Probleme im Zusammenhang mit kommunalen Dienstleistungen und der Beschäftigung im öffentlichen Dienst wurden von den Bürgern am häufigsten thematisiert.

VALLADOLID, 3. April. (EUROPA PRESS) –

Der Staatsanwalt Tomás Quintana übergab diesen Mittwoch den Cortes von Kastilien und León den Jahresbericht über seine Tätigkeit im Jahr 2023, der die verarbeiteten Akten (2.687) umfasst, in denen auf 1.774 Beschwerden Bezug genommen wurde, eine etwas niedrigere Zahl als im Jahr 2022 registriert (1.805).

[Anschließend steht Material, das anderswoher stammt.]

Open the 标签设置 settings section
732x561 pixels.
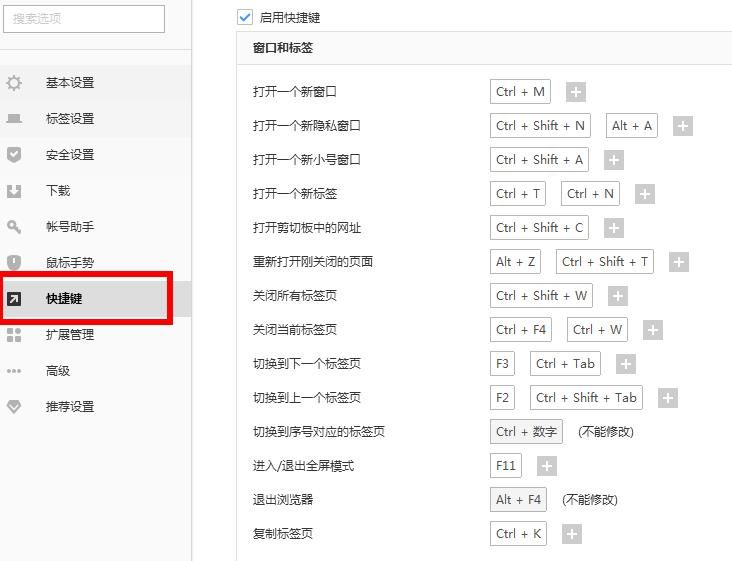(x=70, y=119)
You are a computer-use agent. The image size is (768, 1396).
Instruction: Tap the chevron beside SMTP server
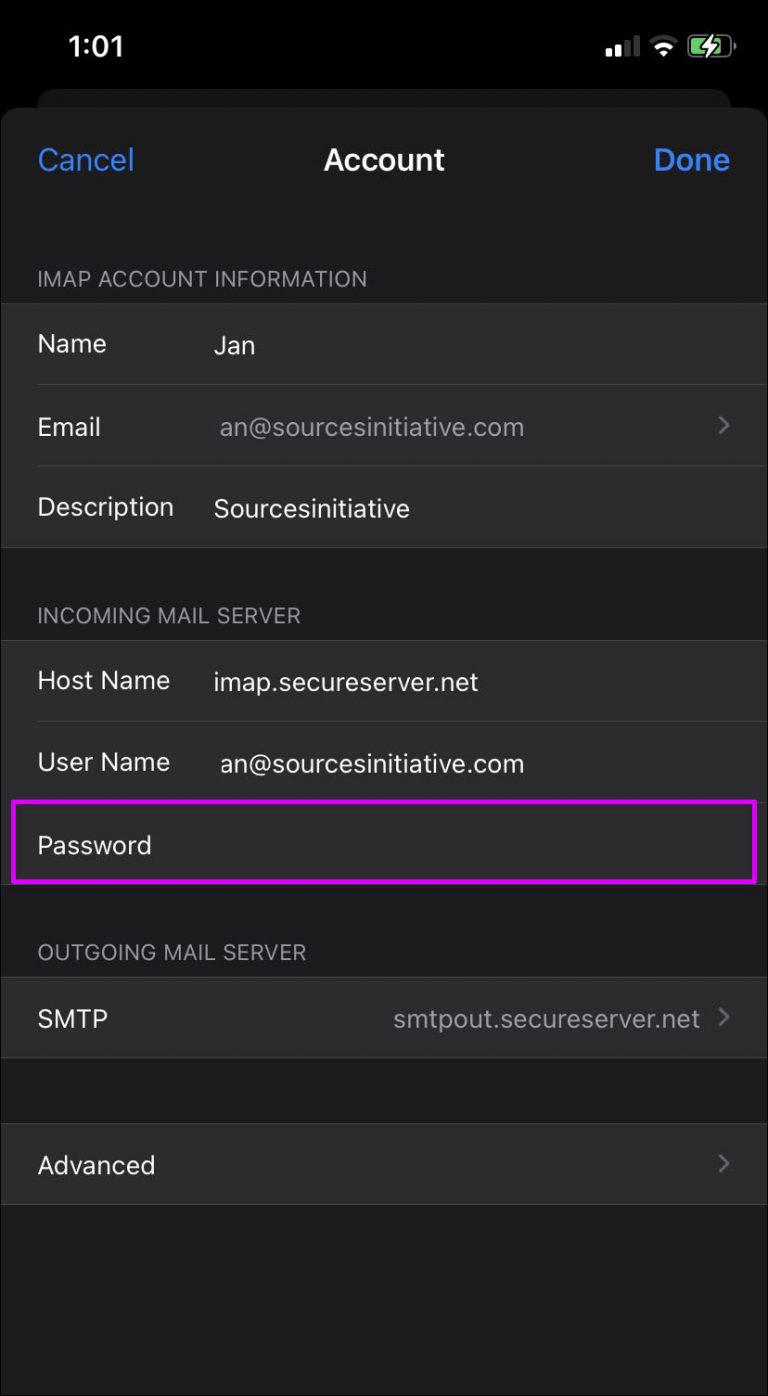(x=723, y=1018)
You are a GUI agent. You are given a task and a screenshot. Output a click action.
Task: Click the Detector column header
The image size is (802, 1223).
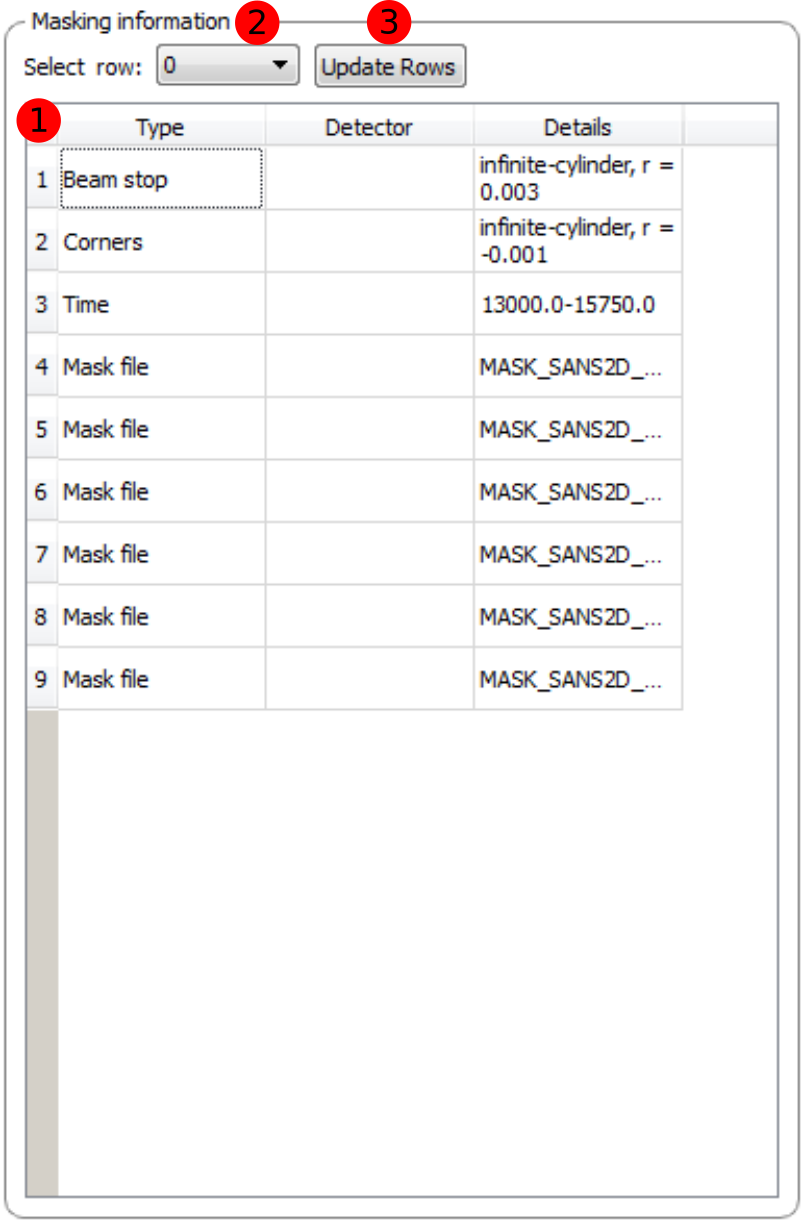(369, 127)

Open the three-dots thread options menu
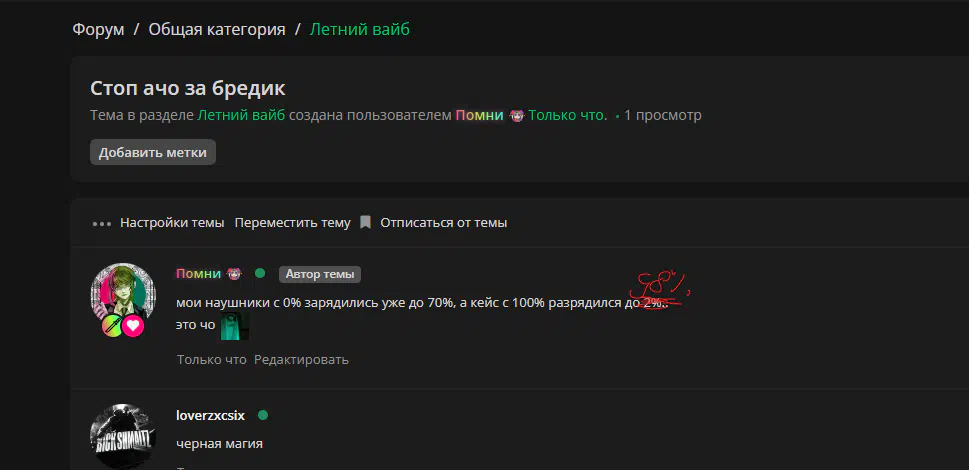pyautogui.click(x=102, y=224)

Der Präsident der Cortes von Kastilien und León, Carlos Pollán, hat dies in seinem Büro vom Staatsanwalt erhalten, der den Bericht vorgelegt hat. Der Bericht wird auch an alle regionalen Parlamentarier verschickt und im Amtsblatt der Cortes veröffentlicht und wenn sein kommissarischer Leiter einberufen wird, wird er darüber in einer monografischen Plenarsitzung berichten, für die noch kein Termin festgelegt wurde.

Anschließend hielt Quintana eine Pressekonferenz ab, um einige Daten aus dem Bericht von 2023 im Detail zu erläutern, aus denen hervorgeht, dass Interventionsanfragen von Bürgern zur Eröffnung von 2.687 Akten durch die Generalstaatsanwaltschaft geführt haben, die insgesamt 1.774 Beschwerden umfassten von ihnen wurden von mehreren Personen eingereicht.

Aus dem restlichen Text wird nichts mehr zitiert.